Be like Julia (the eponym for The Julia Group), live life large, interested and happy. In the interest of that goal, here are some interesting links to follow that relate to the world outside of my personal bubble:
The Disease Management Care Blog – is unfortunately named because, contrary to what you might think, it is far more interesting than a rectal exam. The latest post was on Comparative Effectiveness Research. I don’t wholly agree with the point cited that CER doesn’t take into account co-existing conditions, personal preferences, etc. It may not in all cases but that is no reason it couldn’t. The author discusses both sides of the issue of CER funding, whether we are spending too much on it, too little and does it do any good in the end? These are pretty general questions of life.
I love the New York Times because their coverage is intelligent and thought-provoking. This series on social class in America is even more the case than usual. My family certainly lives in a different class than the one I grew up in. When Julia was about four, I asked her if someone she had mentioned was her friend’s mother and she answered contemptuously,
“No, she’s him’s ‘anny !”
After all, who could be so dumb as to not know it is your NANNY that takes you to the park, not your mommy. Your mommy is probably working on a documentary or writing a blog on statistics or at the hospital delivering a baby.
When I was eight years old, I walked a mile home from school with my brothers and sister. During the summers, we watched ourselves, made ourselves lunch and solved our own fights, by means best not shared with my mother to this day. Let me just say that the broken front window, the broken down bathroom door and the scars on my second brother’s forehead – none of those were me. My oldest brother’s broken finger or the drainpipe inexplicably pulling away from the second floor, well, I plead the fifth.
Their discussion of class was fascinating to me in part because, being over-involved in judo (I am the president of the United States Judo Association) in my copious spare time, of which I have none, I meet people from all possible strata of American society, most of whom haven’t a clue what a stratum is. Some are absolutely infuriated that I do not do as I am told. What the New York Times articles highlighted was the class differences in the value placed on doing what one is told versus finding the right answer. It never even occurred to me that blind obedience could even be considered a virtue.
Wiki-books is an interesting concept. Free textbooks. Not great in quantity, but hey, if you want to contribute, go ahead, or read whatever happens to be there.
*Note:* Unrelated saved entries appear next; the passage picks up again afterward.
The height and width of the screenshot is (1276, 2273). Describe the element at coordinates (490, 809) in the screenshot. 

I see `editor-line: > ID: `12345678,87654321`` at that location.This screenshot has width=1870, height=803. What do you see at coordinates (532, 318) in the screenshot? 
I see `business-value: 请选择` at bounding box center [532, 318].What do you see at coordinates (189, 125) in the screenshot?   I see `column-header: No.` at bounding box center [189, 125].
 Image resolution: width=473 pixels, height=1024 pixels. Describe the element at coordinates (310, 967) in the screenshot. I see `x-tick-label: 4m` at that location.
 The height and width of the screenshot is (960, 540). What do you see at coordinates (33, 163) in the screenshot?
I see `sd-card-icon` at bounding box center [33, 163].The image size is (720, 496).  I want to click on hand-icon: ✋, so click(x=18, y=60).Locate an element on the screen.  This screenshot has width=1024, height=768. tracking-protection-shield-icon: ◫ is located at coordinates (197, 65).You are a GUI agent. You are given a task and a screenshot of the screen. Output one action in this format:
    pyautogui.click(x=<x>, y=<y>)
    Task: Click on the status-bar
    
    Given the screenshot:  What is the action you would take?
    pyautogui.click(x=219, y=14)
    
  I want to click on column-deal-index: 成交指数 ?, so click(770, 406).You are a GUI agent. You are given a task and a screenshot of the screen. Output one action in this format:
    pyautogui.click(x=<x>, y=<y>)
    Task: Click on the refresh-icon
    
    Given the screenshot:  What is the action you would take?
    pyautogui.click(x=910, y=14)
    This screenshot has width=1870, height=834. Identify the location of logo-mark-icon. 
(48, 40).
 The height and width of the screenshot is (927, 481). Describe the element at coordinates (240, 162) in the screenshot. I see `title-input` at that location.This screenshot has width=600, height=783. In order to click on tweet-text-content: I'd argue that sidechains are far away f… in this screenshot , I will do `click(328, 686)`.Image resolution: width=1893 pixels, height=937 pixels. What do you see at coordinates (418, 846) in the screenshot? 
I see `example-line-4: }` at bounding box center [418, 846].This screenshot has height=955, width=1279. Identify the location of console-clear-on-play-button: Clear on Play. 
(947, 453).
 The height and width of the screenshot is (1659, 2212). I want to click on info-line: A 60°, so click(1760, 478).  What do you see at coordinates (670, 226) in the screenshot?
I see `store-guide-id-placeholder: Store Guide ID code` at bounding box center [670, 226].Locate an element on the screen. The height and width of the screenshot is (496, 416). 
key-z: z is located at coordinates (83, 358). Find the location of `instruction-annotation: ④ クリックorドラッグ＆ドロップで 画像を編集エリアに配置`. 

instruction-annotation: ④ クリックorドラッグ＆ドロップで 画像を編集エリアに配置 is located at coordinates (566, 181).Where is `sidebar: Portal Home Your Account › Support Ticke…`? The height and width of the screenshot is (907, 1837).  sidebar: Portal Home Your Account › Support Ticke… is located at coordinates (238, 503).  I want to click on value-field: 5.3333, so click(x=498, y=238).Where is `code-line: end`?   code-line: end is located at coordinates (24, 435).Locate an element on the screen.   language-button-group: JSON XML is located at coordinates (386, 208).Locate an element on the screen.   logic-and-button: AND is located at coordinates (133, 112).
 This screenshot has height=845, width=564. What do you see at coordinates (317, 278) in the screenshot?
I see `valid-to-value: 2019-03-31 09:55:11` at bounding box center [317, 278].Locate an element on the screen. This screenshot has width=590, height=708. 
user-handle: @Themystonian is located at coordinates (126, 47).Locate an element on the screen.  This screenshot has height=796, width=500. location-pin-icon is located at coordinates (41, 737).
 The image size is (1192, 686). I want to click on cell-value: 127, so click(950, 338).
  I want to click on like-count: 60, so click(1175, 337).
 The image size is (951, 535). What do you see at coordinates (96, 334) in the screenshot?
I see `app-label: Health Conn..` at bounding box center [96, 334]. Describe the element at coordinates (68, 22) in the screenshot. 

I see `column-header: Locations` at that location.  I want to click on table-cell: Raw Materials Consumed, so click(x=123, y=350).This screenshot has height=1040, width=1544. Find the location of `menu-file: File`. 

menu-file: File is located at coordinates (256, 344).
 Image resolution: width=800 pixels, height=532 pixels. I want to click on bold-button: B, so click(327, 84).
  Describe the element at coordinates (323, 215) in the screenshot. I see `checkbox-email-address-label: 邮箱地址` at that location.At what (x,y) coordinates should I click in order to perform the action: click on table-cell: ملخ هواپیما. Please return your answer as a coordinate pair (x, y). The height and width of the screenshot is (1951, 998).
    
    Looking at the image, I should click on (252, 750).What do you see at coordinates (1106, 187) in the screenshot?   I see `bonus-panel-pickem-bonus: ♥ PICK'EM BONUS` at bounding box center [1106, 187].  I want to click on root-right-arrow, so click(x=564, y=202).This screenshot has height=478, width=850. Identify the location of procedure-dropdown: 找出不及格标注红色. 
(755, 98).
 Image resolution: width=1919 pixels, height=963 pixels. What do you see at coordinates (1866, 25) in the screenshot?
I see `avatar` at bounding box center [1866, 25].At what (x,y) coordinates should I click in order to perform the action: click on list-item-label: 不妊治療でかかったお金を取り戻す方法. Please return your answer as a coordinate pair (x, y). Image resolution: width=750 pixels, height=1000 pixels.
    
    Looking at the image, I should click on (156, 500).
Every now and then I go just to read at random. Today, I read How to Do Nothing. As anyone who has ever met me can tell you, it is a textbook I sorely need to read.
Speaking of the judo association, another good site to check out is the page on Social Capital from bettertogether.org . This Internet thing is pretty cool. Where else could you read original research by people from Harvard University while sitting in your massage chair? Or find 150 ways to increase your social capital.
Right now, I think I am going to do #86, log off and go to the park, even though I am not, in fact, a nanny.